Didaticamente, pode-se fazer um recorte no universo textual e distinguir os textos não-literários – cujo objetivo é informar sobre os fatos cotidianos, científicos – dos textos literários, aqueles que transcendem o mundo em que vivemos concretamente. Mas em todo texto está presente a intenção ou propósito da mensagem, assim num texto jornalístico ou científico o objetivo é informar, já em um romance, uma novela, um poema, o objetivo principal é emocionar o leitor. Um bom exemplo para contrastar essas noções é um caso ocorrido já há alguns anos com o escritor Mário Prata. O autor constatou, surpreso, que seu livro, Será o Benedito?, estava na lista dos livros considerados não-ficção e teve que pedir ao jornal para incluí-lo na lista dos livros de ficção. Desse modo, ao lermos uma notícia de jornal, ficamos sabendo o que se passa na cidade em que moramos, no Estado, no país, ou em outros continentes. Mais do que isso, a informação sobre a falta de água em nosso bairro, o aumento de preço do combustível, as mudanças na política econômica, educacional, são fatos que podem nos afetar direta ou indiretamente. Além do mais, as notícias veiculadas diariamente também promovem a reflexão sobre os acontecimentos relatados e também sobre as diversas situações ou ambientes de onde foram recolhidas, suscitando a discussão, o debate, a tomada de posição dos leitores, dinamizando o exercício da cidadania.

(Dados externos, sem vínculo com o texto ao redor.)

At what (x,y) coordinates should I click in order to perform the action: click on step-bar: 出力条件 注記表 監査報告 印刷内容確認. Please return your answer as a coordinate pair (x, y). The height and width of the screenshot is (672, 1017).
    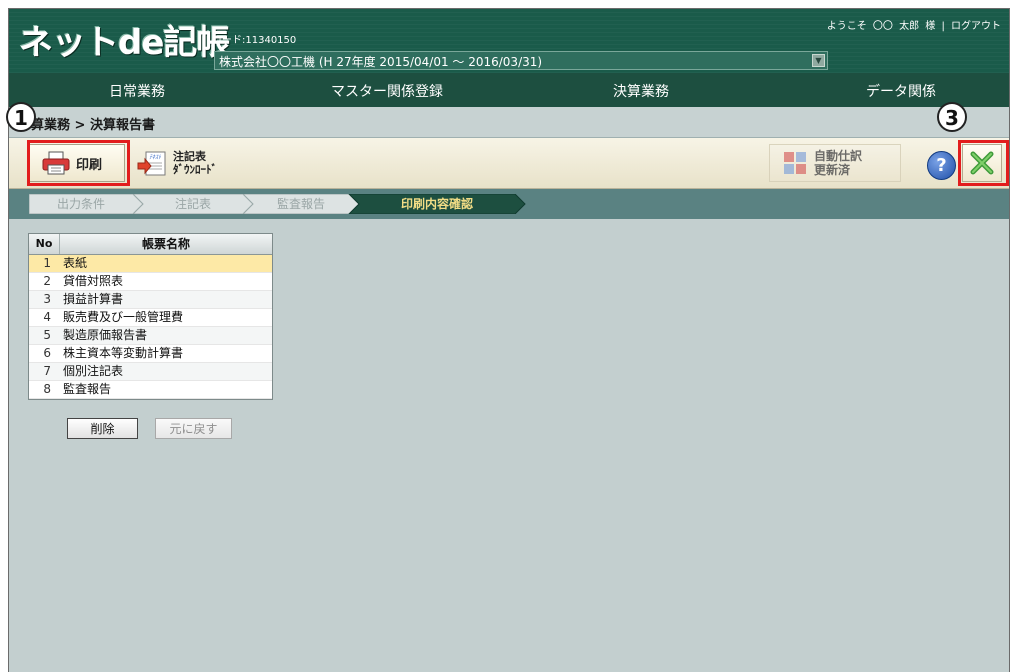
    Looking at the image, I should click on (509, 204).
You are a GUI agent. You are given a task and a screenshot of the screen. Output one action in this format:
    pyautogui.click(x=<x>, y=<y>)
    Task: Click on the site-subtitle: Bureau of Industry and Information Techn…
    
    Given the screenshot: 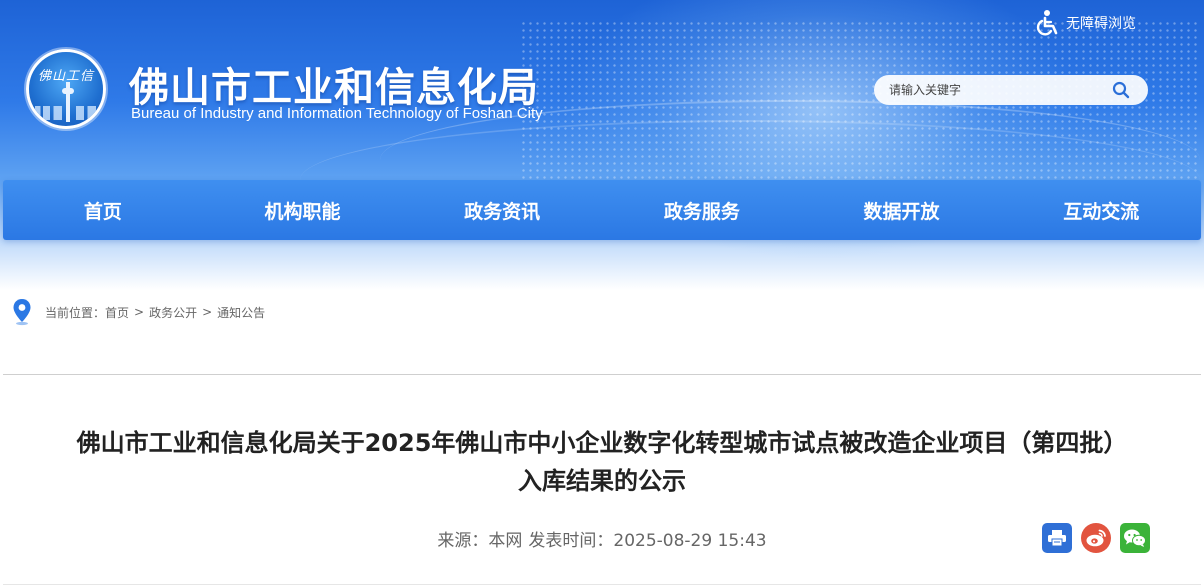 What is the action you would take?
    pyautogui.click(x=337, y=114)
    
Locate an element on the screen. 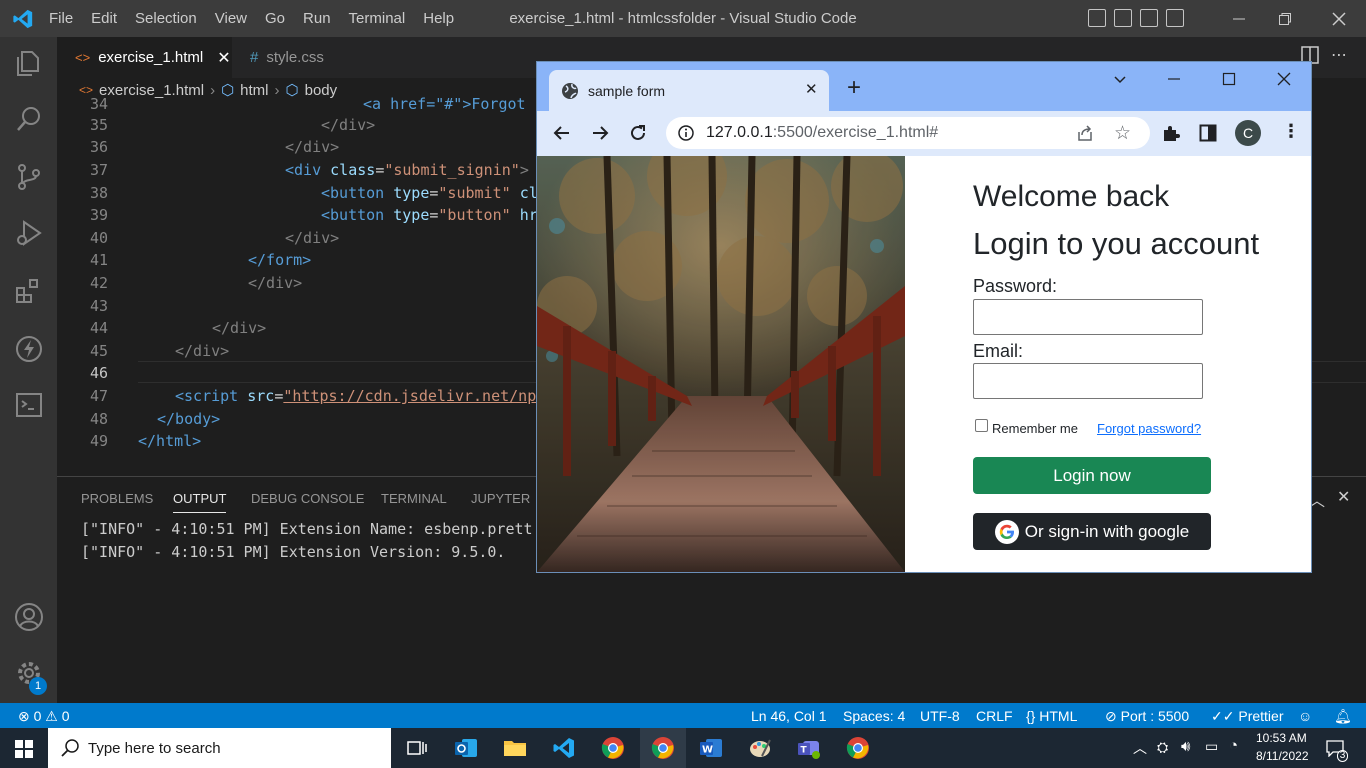 This screenshot has height=768, width=1366. login-now-button: Login now is located at coordinates (1092, 476).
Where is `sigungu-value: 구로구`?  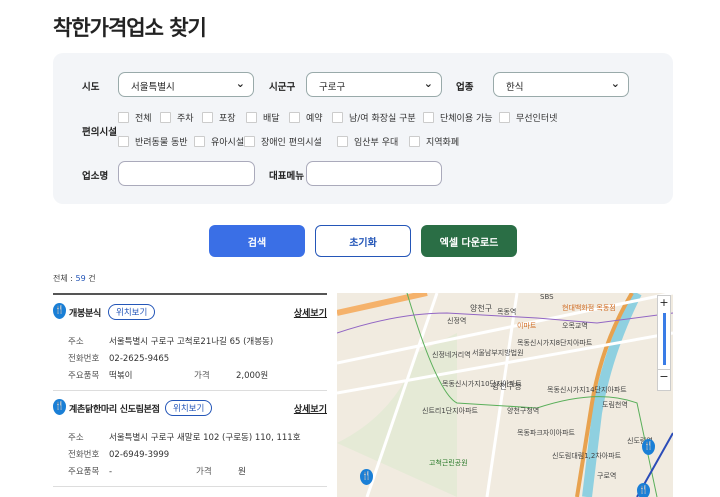 sigungu-value: 구로구 is located at coordinates (332, 88).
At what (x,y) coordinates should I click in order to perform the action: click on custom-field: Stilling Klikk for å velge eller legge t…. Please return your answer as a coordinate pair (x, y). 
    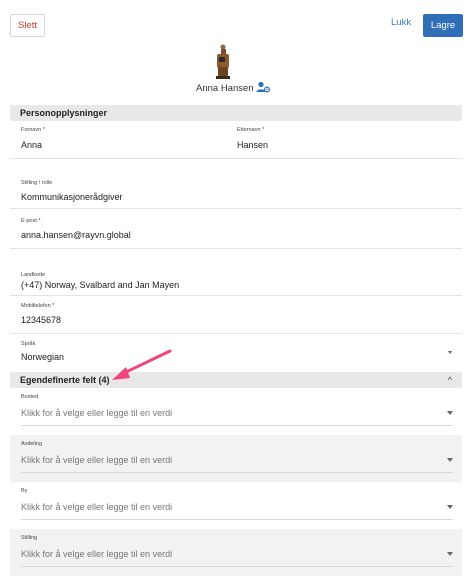
    Looking at the image, I should click on (236, 552).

Os textos literários, nesse sentido, não ficam atrás dos textos não-literários. Apesar de o objetivo ser outro, as informações contidas nesse tipo de texto também propiciam a reflexão, a discussão e a tomada de posição dos leitores. Quantas emoções não experimentamos com os “seres de papel” que habitam os textos narrativos – como diria Roland Barthes. Afinal, ao lermos um texto de Machado de Assis, por exemplo, entramos em contato com a história que nos é relatada, o modo de vida, as características físicas e psicológicas das personagens, o ambiente sócio-cultural onde se movimentam. Esses aspectos constantes em uma obra de ficção nos fazem entrar em contato com outro mundo, um mundo imaginado pelo autor, mas é um mundo que está muito próximo da nossa realidade. O fio condutor – a língua – é o que nos permite transitar desta para aquela realidade, por isso ao lermos um texto, temos a oportunidade de acompanhar o trabalho lingüístico empreendido pelo autor, experimentando também o seu estilo, ou o seu modo característico de lidar com a linguagem, ao construir sua narrativa. Experienciar essa outra realidade possível é o que nos oferece o prazer da literatura e por meio dessa vivência estética nos enriquecemos interiormente.
Assim, ao fazermos a leitura de um texto, mesmo que esta seja por vezes considerada um ato solitário, nunca estamos sozinhos, sempre estamos trocando experiências de vida com alguém. Nessa relação que se estabelece entre os interlocutores, o autor e seus possíveis leitores, ultrapassamos o simples ato de codificar e decodificar mensagens, interagimos com o outro construindo uma relação de aprendizagem.